Cora Stephan
Ab heute heiße ich Margo
Als sie sich Margo nennt, träumt Margarete davon, sich ein selbstständiges Leben zu erobern und der Enge ihrer Familie und der Kleinstadt Stendal zu entkommen. Die junge Frau lernt Buchhaltung bei Photo-Werner und freundet sich mit der Fotografin Helene an.
Große Zeiten
Während Helene über ihre jüdische Herkunft und das, was sie im spanischen Bürgerkrieg erlebte, schweigen muss, blendet Margo die politischen Verhältnisse aus, wie so viele, die in diesen Jahren jung waren.
"Ich tue meine Pflicht. Ich weine nicht. Das habe ich mir geschworen. Denn wir leben in großen Zeiten. Die Polen sind besiegt, Danzig ist wieder eine freie Stadt, die deutsche Ehre ist wiederhergestellt. Dagegen verblasst das bisschen Herzeleid."

========================================

__ZUR AUFGABE__.
Zitiere aus dem Textauszug oben über Margo wortgetreu alles von „Cora Stephan“ bis hinunter zu „Jahren jung waren.“.

========================================

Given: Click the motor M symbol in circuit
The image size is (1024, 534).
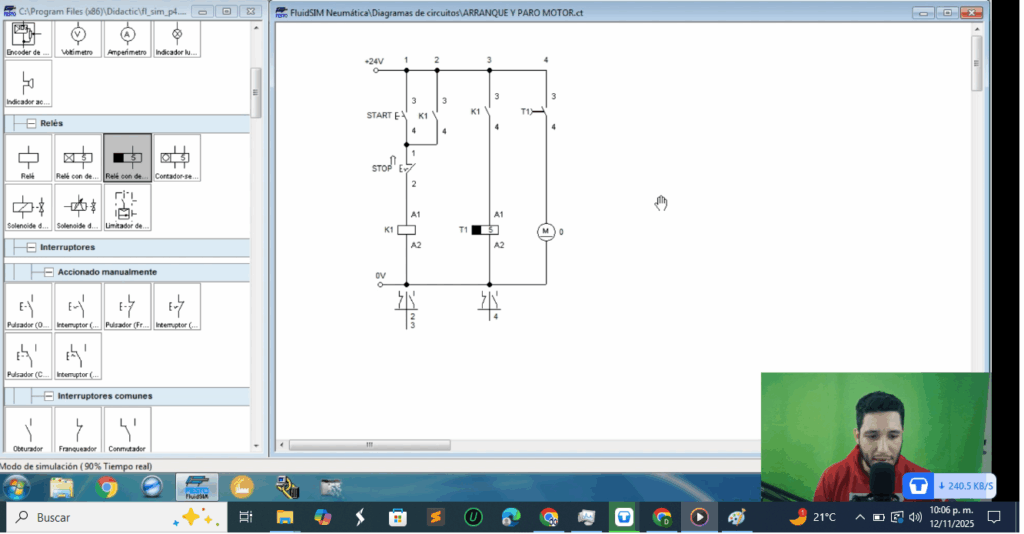Looking at the screenshot, I should tap(546, 231).
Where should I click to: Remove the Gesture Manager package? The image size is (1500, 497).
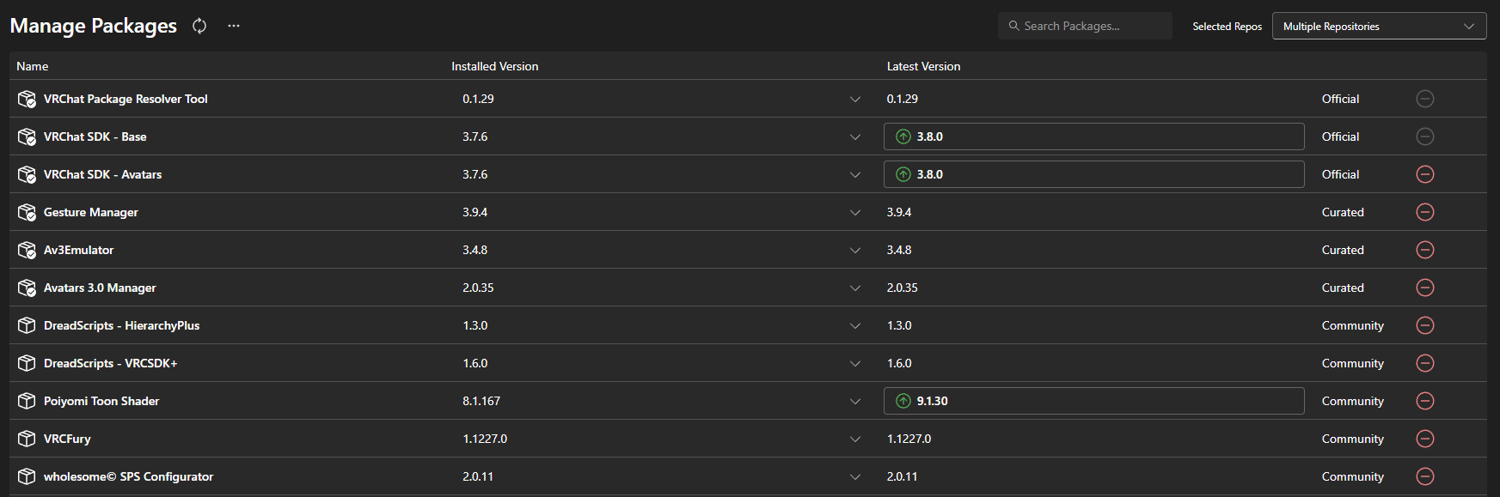tap(1425, 212)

========================================

__RICHTIGE ANTWORT__.
Cora Stephan
Ab heute heiße ich Margo
Als sie sich Margo nennt, träumt Margarete davon, sich ein selbstständiges Leben zu erobern und der Enge ihrer Familie und der Kleinstadt Stendal zu entkommen. Die junge Frau lernt Buchhaltung bei Photo-Werner und freundet sich mit der Fotografin Helene an.
Große Zeiten
Während Helene über ihre jüdische Herkunft und das, was sie im spanischen Bürgerkrieg erlebte, schweigen muss, blendet Margo die politischen Verhältnisse aus, wie so viele, die in diesen Jahren jung waren.